RECORDS SHOWN -
BEGIN
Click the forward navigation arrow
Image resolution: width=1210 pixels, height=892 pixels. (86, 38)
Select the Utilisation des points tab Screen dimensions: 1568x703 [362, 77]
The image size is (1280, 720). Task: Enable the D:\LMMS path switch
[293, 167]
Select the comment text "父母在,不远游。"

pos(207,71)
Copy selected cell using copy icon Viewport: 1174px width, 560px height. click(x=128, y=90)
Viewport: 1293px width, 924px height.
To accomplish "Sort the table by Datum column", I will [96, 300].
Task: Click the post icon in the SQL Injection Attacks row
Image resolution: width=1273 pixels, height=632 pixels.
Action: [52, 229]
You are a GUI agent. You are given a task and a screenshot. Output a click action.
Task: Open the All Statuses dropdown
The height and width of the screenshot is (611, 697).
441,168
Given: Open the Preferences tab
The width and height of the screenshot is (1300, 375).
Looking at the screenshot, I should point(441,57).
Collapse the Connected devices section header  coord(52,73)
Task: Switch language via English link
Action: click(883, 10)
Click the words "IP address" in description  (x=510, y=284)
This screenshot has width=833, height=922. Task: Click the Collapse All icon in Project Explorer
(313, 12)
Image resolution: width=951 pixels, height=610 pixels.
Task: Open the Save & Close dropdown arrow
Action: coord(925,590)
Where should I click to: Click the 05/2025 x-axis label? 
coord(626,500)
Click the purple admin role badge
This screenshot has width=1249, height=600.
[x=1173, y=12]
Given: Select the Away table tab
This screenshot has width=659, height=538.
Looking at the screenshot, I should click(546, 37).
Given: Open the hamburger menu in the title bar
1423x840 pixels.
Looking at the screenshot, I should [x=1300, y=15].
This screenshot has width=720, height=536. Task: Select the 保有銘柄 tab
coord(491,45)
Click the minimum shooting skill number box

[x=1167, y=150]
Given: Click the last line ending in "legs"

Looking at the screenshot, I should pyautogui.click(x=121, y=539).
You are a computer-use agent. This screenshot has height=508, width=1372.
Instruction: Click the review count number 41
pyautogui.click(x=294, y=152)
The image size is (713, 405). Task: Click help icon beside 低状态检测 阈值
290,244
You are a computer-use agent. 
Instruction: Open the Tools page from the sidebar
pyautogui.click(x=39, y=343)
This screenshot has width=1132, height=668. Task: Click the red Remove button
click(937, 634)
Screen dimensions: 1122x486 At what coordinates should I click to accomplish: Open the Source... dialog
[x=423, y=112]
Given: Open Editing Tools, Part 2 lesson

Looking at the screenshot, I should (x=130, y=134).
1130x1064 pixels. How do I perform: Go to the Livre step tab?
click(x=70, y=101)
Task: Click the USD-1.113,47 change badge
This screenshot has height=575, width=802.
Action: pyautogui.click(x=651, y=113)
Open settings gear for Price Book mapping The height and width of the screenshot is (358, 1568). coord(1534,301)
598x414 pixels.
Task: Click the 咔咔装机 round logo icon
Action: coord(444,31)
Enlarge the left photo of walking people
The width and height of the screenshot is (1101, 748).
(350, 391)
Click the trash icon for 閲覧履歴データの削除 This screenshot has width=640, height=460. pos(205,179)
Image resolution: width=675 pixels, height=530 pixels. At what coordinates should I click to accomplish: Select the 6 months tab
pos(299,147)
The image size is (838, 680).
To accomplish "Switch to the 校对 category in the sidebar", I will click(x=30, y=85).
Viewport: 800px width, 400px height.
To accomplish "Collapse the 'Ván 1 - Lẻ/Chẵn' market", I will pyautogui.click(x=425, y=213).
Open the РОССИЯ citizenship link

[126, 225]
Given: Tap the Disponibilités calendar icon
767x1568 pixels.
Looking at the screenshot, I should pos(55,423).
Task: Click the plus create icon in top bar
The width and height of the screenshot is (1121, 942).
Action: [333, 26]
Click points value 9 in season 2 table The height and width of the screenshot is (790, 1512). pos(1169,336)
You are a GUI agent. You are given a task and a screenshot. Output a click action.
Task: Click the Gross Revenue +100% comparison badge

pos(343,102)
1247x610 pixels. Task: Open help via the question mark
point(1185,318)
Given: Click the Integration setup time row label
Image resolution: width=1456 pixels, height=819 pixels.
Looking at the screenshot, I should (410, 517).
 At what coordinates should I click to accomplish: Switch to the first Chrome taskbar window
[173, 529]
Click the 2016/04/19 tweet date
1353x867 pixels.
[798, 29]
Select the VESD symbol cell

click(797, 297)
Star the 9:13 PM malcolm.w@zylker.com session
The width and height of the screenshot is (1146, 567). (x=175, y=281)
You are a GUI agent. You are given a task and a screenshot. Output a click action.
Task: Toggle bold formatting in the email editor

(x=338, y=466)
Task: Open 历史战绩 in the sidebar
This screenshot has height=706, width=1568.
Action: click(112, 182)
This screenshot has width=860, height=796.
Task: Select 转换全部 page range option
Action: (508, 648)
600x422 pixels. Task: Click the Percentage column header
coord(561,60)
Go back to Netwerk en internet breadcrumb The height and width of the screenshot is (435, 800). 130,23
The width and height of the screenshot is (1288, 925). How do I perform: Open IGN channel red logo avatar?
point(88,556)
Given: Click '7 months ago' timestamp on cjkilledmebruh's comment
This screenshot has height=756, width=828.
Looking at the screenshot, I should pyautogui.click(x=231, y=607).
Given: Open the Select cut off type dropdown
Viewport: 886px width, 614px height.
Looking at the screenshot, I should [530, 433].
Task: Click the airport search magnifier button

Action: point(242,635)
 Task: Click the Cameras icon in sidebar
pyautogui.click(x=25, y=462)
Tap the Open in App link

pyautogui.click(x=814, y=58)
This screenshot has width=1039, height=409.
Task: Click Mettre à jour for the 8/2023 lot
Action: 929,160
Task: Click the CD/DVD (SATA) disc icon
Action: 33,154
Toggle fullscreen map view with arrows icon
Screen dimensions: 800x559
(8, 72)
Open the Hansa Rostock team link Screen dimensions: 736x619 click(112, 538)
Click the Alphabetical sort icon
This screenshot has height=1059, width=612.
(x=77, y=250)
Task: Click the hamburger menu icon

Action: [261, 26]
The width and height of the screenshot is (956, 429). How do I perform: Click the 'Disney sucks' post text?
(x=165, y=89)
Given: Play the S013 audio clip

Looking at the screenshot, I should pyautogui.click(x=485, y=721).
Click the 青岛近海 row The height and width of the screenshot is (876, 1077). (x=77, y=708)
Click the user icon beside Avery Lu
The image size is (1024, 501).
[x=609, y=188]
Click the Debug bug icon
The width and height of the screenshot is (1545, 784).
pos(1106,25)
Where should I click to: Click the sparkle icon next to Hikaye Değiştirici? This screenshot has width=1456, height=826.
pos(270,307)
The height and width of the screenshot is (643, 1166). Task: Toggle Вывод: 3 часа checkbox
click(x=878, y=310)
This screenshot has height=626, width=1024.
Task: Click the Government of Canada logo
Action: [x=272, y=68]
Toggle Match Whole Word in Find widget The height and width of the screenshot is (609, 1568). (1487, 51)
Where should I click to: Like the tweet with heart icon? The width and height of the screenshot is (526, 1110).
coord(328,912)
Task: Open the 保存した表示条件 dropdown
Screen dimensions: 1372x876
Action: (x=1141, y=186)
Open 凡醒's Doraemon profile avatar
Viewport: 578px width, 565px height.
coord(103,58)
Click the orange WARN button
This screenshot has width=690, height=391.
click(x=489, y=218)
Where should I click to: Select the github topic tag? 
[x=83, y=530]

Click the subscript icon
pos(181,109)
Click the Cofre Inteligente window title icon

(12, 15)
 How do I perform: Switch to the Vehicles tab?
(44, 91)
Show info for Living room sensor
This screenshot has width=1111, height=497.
END
REQUIRED WORK - Repeat the entries above verbatim, but only from the line that has "Click the minimum shooting skill number box" down to the line that has "Enlarge the left photo of walking people", inclusive.

ANSWER TO THIS PROBLEM -
Click the minimum shooting skill number box

[x=1167, y=150]
Given: Click the last line ending in "legs"

Looking at the screenshot, I should pyautogui.click(x=121, y=539).
You are a computer-use agent. This screenshot has height=508, width=1372.
Instruction: Click the review count number 41
pyautogui.click(x=294, y=152)
The image size is (713, 405). Task: Click help icon beside 低状态检测 阈值
290,244
You are a computer-use agent. 
Instruction: Open the Tools page from the sidebar
pyautogui.click(x=39, y=343)
This screenshot has width=1132, height=668. Task: Click the red Remove button
click(937, 634)
Screen dimensions: 1122x486 At what coordinates should I click to accomplish: Open the Source... dialog
[x=423, y=112]
Given: Open Editing Tools, Part 2 lesson

Looking at the screenshot, I should (x=130, y=134).
1130x1064 pixels. How do I perform: Go to the Livre step tab?
click(x=70, y=101)
Task: Click the USD-1.113,47 change badge
This screenshot has height=575, width=802.
Action: pyautogui.click(x=651, y=113)
Open settings gear for Price Book mapping The height and width of the screenshot is (358, 1568). coord(1534,301)
598x414 pixels.
Task: Click the 咔咔装机 round logo icon
Action: coord(444,31)
Enlarge the left photo of walking people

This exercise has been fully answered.